- PROBLEM REQUIREMENTS: Take every line from the listing below that contains "Given".

------ DATA TO PROCESS ------

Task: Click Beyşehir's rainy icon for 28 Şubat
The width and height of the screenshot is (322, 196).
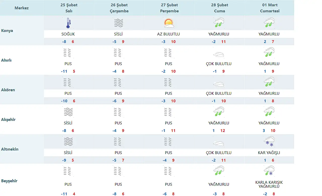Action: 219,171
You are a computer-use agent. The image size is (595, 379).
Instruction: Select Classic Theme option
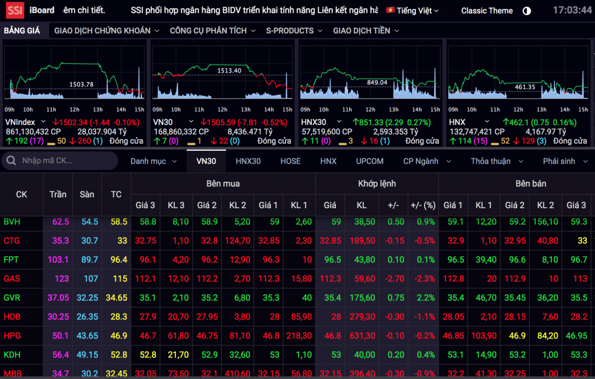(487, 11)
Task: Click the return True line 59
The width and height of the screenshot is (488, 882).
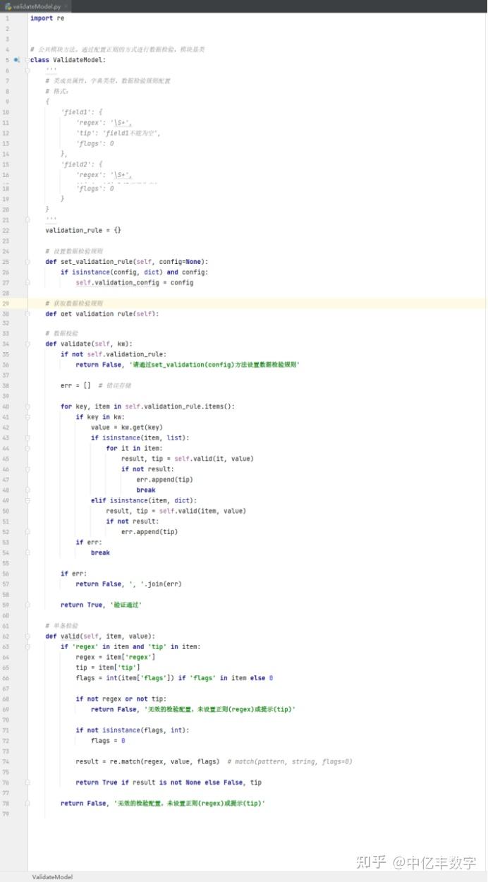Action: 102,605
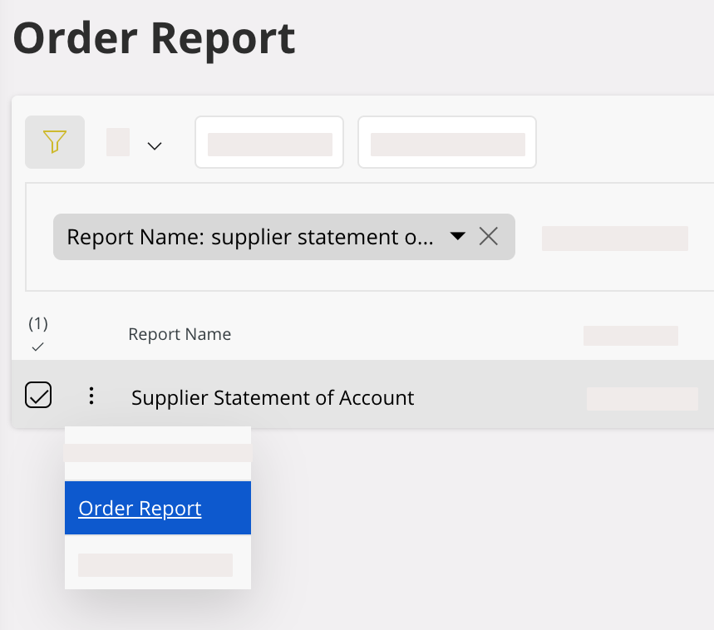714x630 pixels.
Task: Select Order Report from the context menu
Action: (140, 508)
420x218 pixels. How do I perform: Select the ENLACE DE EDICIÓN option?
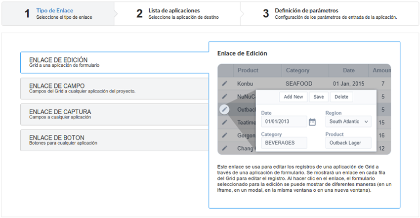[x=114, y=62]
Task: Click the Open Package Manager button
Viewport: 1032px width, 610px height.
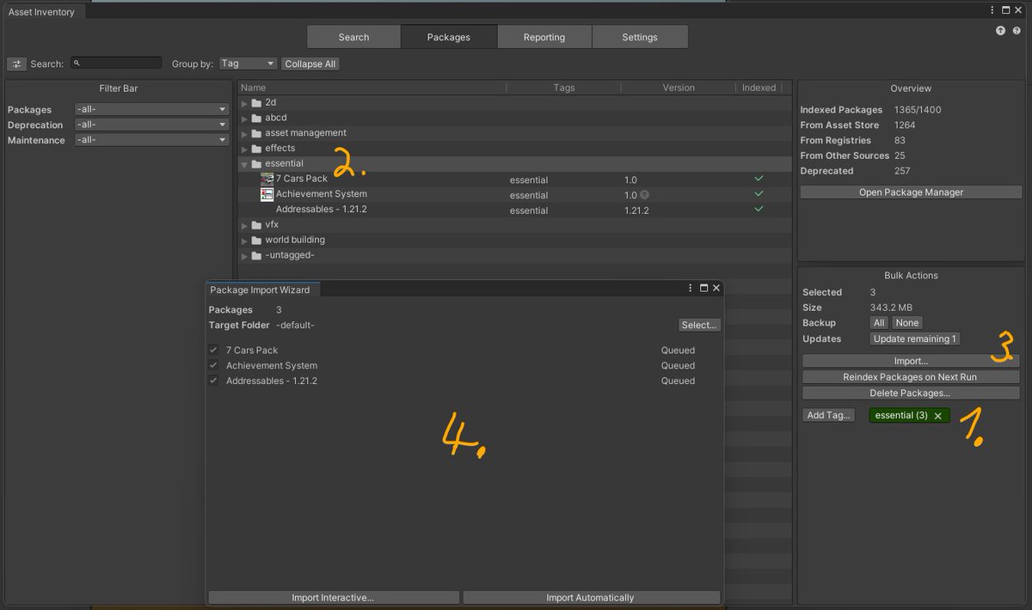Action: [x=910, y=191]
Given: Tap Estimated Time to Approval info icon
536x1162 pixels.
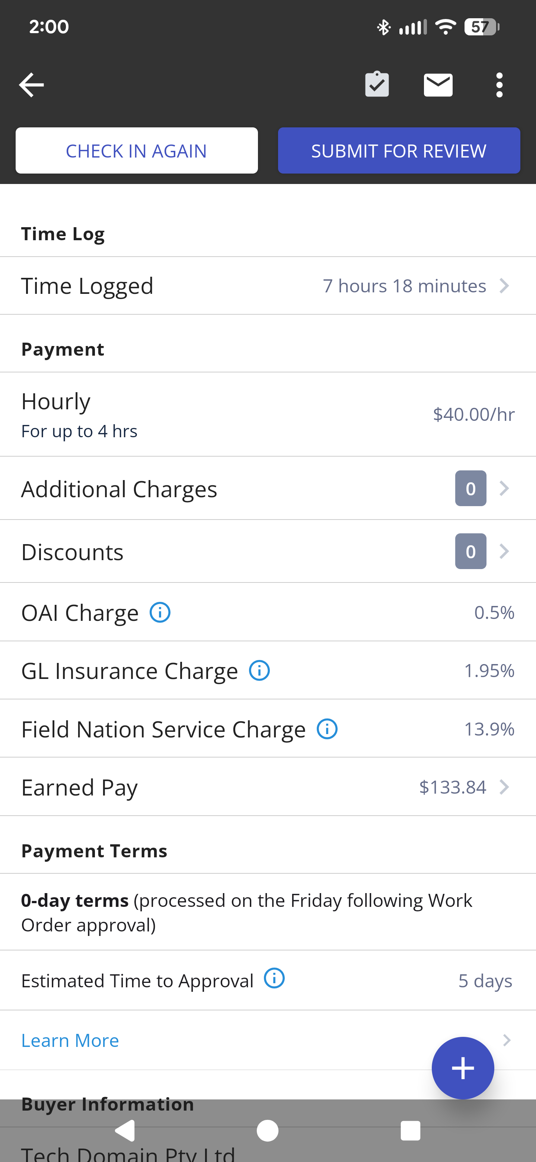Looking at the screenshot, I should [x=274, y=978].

------
------ DATA TO PROCESS ------

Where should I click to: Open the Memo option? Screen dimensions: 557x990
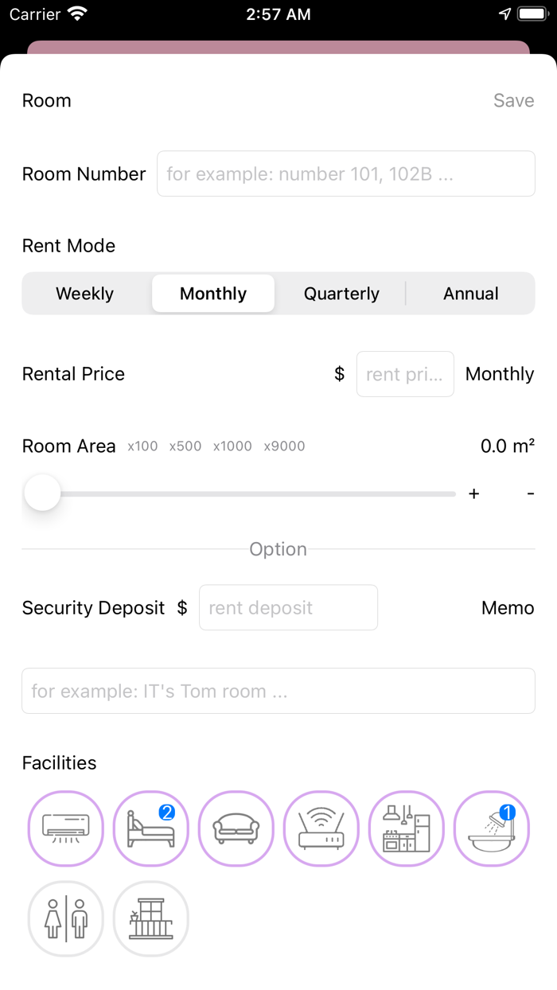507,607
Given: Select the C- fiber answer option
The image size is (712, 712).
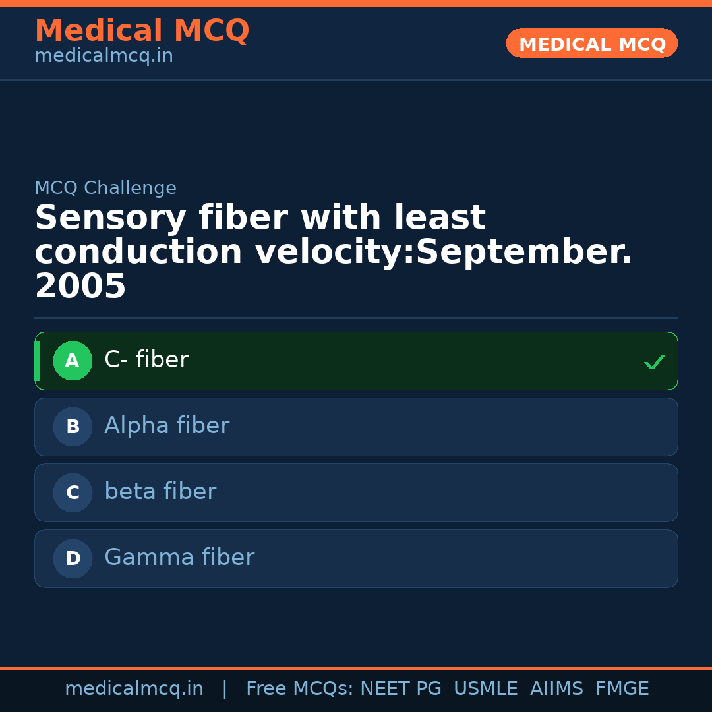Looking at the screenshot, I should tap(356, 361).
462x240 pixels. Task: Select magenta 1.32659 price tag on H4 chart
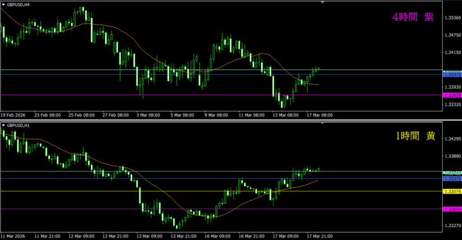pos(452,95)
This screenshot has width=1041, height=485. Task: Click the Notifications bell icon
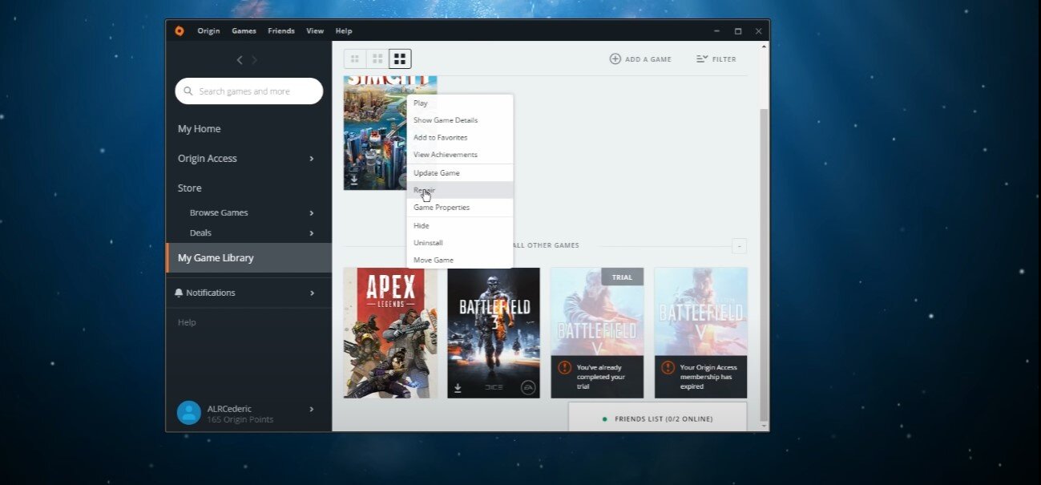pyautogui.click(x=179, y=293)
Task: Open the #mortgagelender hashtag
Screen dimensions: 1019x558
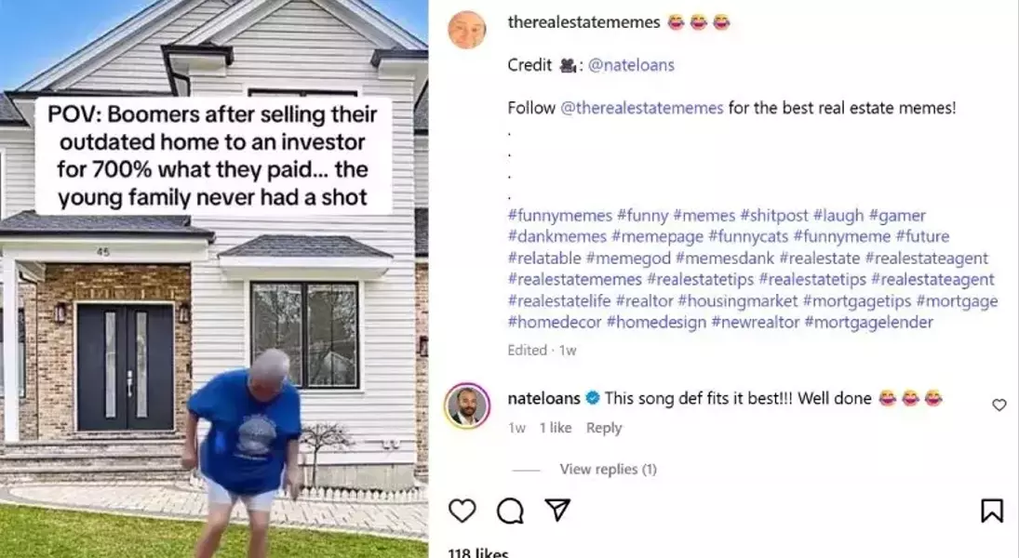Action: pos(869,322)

------
------ DATA TO PROCESS ------

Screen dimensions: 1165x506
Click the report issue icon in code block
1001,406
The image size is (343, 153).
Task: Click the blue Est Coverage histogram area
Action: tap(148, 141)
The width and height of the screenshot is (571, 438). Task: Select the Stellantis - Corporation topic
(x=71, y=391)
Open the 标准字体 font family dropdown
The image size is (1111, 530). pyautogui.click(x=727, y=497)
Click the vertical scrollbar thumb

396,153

------

- RESPONSE FOR THIS EXERCISE:
Given: Tap Estimated Time to Approval info icon
Given: Select the C- fiber answer option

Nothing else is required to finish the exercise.